Large-scale language models improve as they are fed more data, learning to more accurately imitate human speech by learning text from billions of web pages on the internet. . The conceit of this learning process is that models spout all the racist, sexist, and other harmful stereotypes they encounter on the internet. In computing, this problem is explained by the adage “garbage in, garbage out.” Racist input leads to racist output, and early AI chatbots like Microsoft’s Tay ended up spewing out the same neo-Nazi content he learned from Twitter users in 2016. Masu.
In response, groups like OpenAI have developed guardrails, a set of ethical guidelines that regulate the content that language models like ChatGPT can convey to users. As language models grow, overtly racist tendencies tend to fade.
However, Hoffman and his colleagues found that as language models grow, covert racism increases. They learned that ethical guardrails only teach language models to be more cautious about racial bias.
“It doesn’t solve the fundamental problem. The guardrails seem to be mimicking the behavior of educated people in the United States,” said Hugging Face, an AI ethics researcher at the intersection of public policy and technology. Abhijit Ghosh, whose research focuses on
“Once people get past a certain level of education they stop being vilified to their face, but racism still exists. It’s the same with language models: garbage in, garbage out. These models are Instead of forgetting that there is a problem, you just get better at hiding it.”

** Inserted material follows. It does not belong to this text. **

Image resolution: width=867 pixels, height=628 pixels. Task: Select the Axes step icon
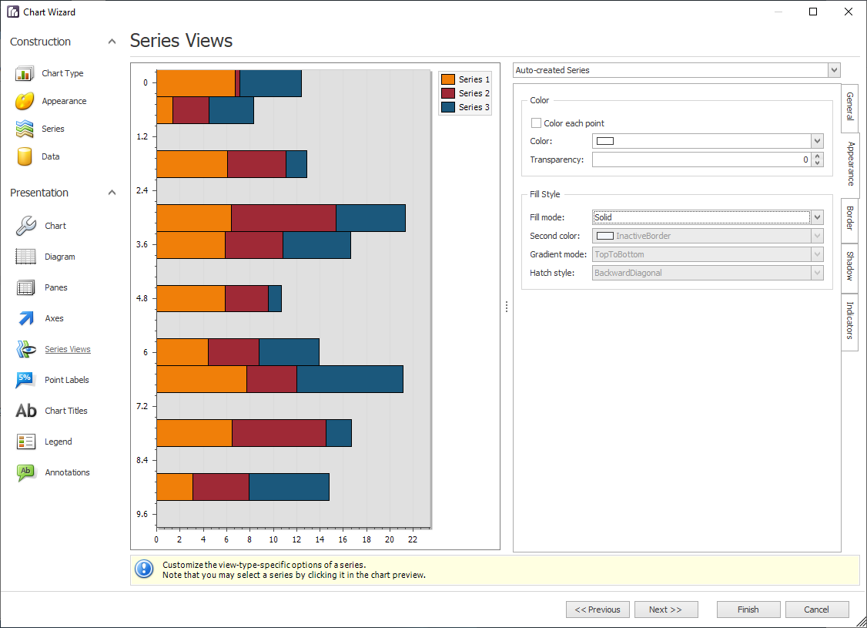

Aggressive adoption of language models by the U.S. private sector is expected to further intensify over the next decade, with the broader market for generative AI set to become a $1.3 trillion industry by 2032, according to Bloomberg. It is predicted that it will be. Meanwhile, federal labor regulators such as the Equal Employment Opportunity Commission have only recently begun protecting workers from AI-based discrimination, with the first case of its kind reported to the EEOC late last year.

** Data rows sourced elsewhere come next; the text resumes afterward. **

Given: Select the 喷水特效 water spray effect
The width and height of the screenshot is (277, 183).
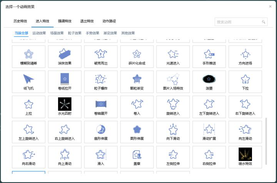Looking at the screenshot, I should 245,157.
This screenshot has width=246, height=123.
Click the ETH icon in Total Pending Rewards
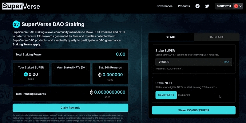click(91, 92)
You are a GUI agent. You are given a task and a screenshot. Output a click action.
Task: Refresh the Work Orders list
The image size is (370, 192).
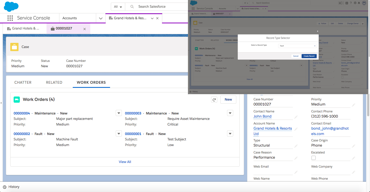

Ghosh, like Gebru, is part of a growing corps of AI experts concerned about the harm language learning models could cause if technological advances continue to outpace federal regulations.
“There is no need to stop innovation or slow down AI research, but reducing the use of these technologies in certain sensitive areas is a good first step,” he said. “Racists exist all over the country. We don’t need to put them in prison, but we try to keep them from being in charge of recruiting and hiring. Technology should be regulated in a similar way. You should.”